■ **Given passage**
####################
Here’s the thing: if you ever go out in public (live or on the web), people are going to see you, judge you, tell stories about who they think you are (in their heads and out loud), like you or not like you.

There’s literally nothing you can do about it.

I recently read an interview with actress Kristen Stewart where she compared the attention, privacy invasion and paparazzi that surround her as rape. She’s been taken to task for that understandably and she’s apologized, but she does make a point. It is unwanted and it is abuse. Anyway, it was a simile, she did not mean to be literal. She says:

What you don’t see are the cameras shoved in my face and the bizarre intrusive questions being asked, or the people falling over themselves, screaming and taunting to get a reaction. All you see is an actor or a celebrity lit up by a flash. Your little persona is made up of all the places that people have seen you and what has been said about you.

The celebrity example is extreme, but with social media—and massive, sudden access to people’s information. It’s not that far off from our realities. Just the other day, someone I follow on Twitter said they decide whether to follow someone based on their last tweet. Ouch. Sometimes my last tweet isn’t brilliant, you know? Sometimes it’s a reaction to someone else or part of a longer conversation I’ve been having.

Because these interwebs move so fast, we are often quick to see, interpret, judge and decide.

And it’s not all negative, mind you. Just like some of those celeb photos are gorgeous, the snapshot glimpses the public gets of you on the web are often stunning.
####################
■ **Raw data**
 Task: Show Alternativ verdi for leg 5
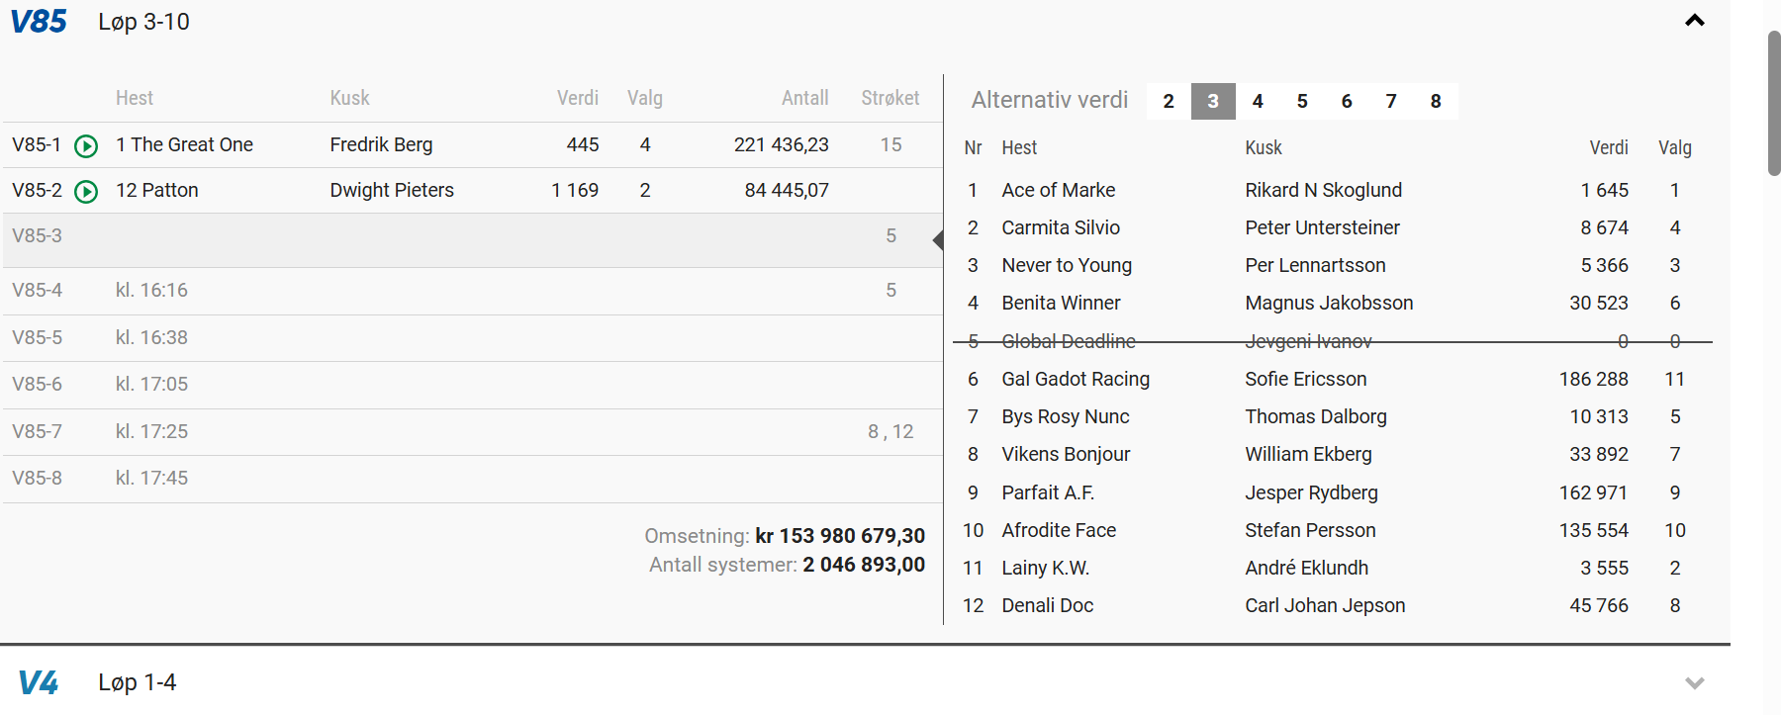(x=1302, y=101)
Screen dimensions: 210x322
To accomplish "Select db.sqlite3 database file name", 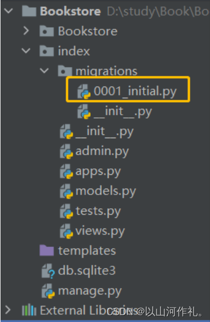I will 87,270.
####################
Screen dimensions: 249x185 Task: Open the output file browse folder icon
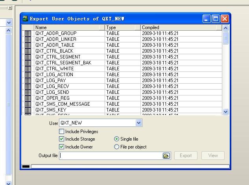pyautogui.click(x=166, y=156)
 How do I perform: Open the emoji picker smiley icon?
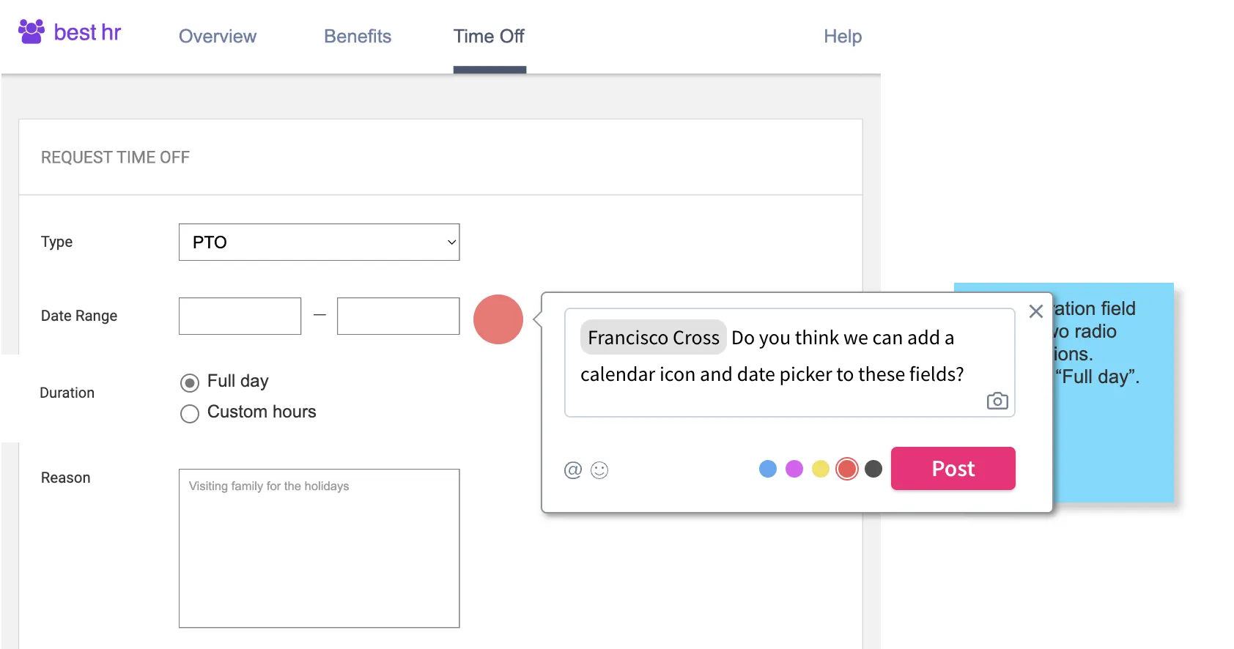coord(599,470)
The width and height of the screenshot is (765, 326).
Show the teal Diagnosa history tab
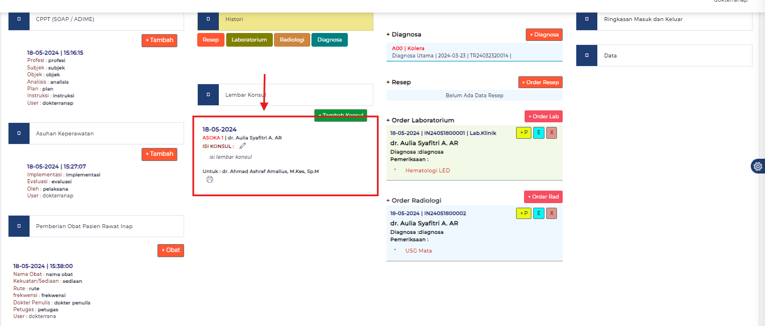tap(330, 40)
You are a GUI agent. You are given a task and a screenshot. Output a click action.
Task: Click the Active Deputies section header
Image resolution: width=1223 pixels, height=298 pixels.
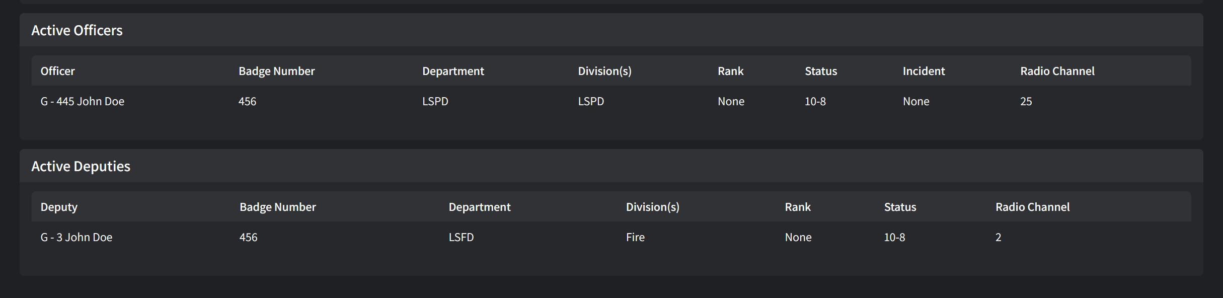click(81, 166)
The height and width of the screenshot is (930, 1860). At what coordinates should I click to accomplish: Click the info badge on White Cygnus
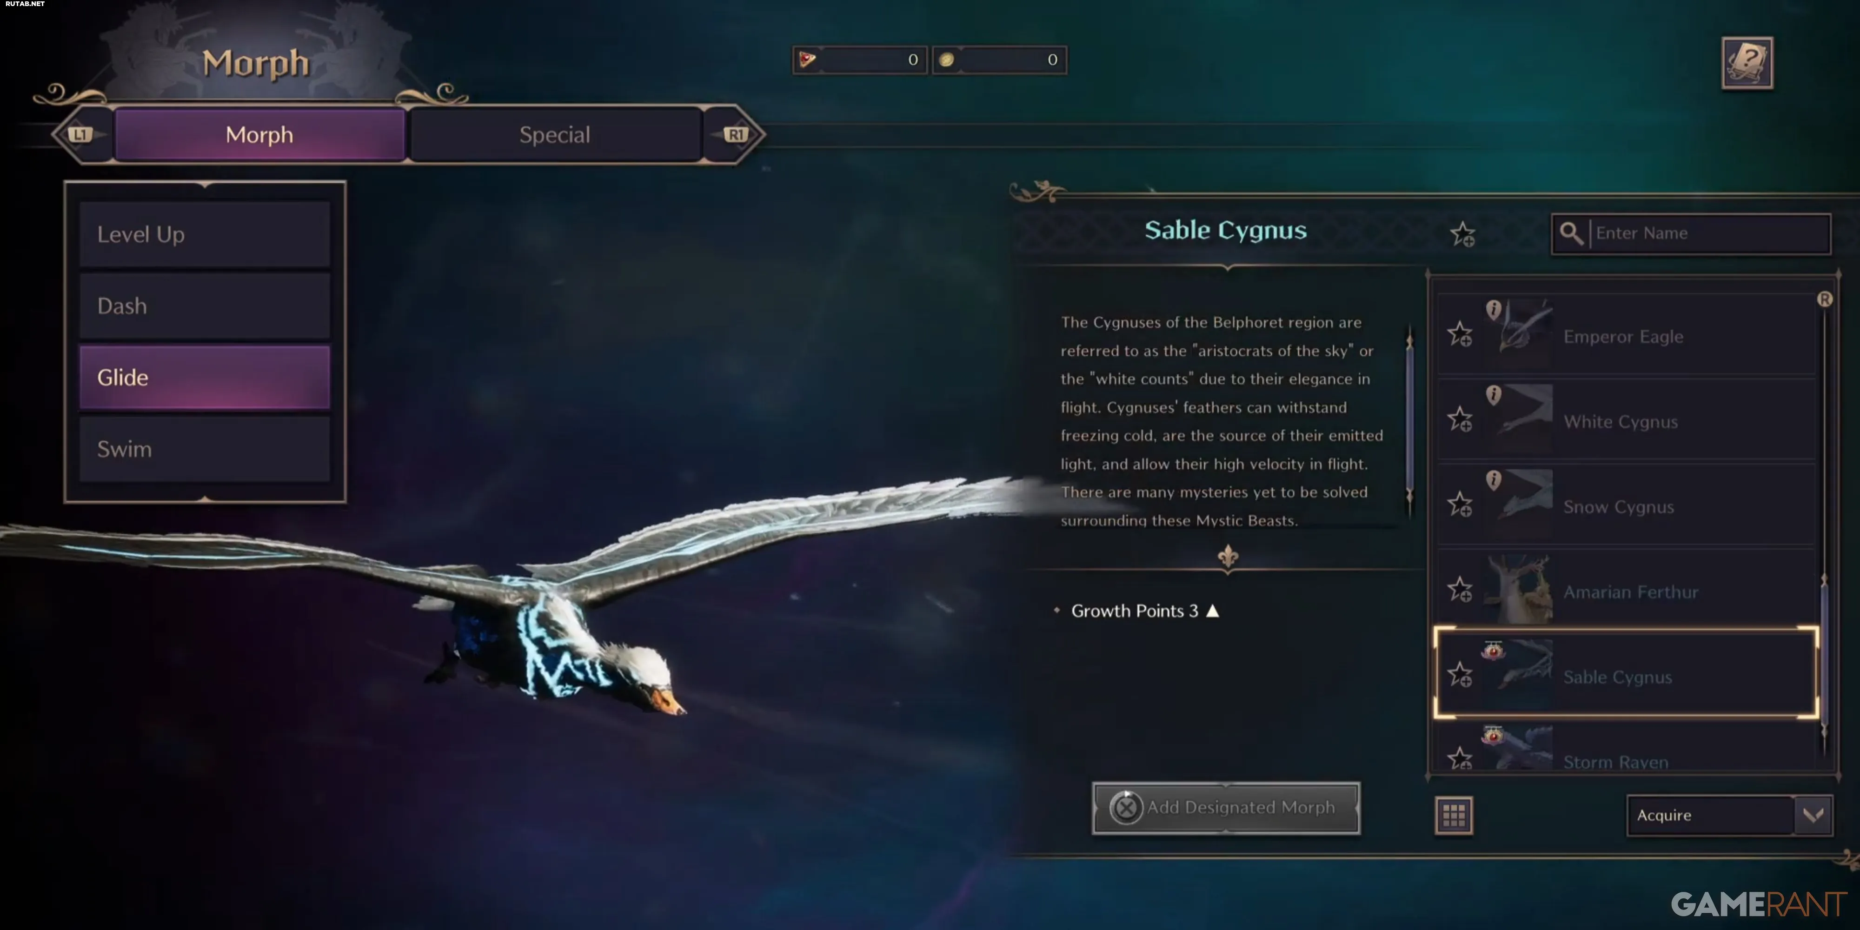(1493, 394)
####################
■ **Task goal**
Carry on the piece about being seen and judged in public, found above the listing, starting right after its final sentence.

■ **Exercise result**
But, if you’re a celebrity and you know the cameras are going to be there, either take massive steps to avoid them (some do this very well) and garner yourself some privacy or get your hair ‘did’ before you go outside. Your only other option is to not care.

It’s the same with us normal people, you know.

We do have a wee, little, tiny, microscopic bit of control. We can be careful what we post, tweet, update, etc. We can be careful in our interactions with others. We can always be our truest, bestest selves.

But, most importantly, our control lies in our understanding that it’s going to happen. It is! We will be perceived by others—however they want to perceive us.

Think about it. And think about it as you, inevitably, write your perceptions of those around you.

The images in this post were created by my favorite artist, Traeger di Pietro. His perception of my logo was done with paint, his perception of the Geek Girl logo with mixed media—I wish you could see it in person, the layers and bits are so inspired. If you want him to judge you in this beautiful way, visit his site, email him or just let me know (I’ve got his numbah).

Join the discussion 15 Comments

  • Van says:

    My artist brain loves the inclusion of two gorgeous paintings with this blog post. I’ve been pretty careful with social media and blogging, remembering to be myself but also to try to provide the best quality content that will inspire or educate. Easier to inspire…
    .-= Van´s last blog ..Merry Mushrooms and Other Thrift Fun =-.

  • Dave Doolin says:

    Timely article for me right now.

    It’s always amazed and confused me that people demand “be yourself” then tool the ever-living-shit out of you when you do, when are just “being yourself.”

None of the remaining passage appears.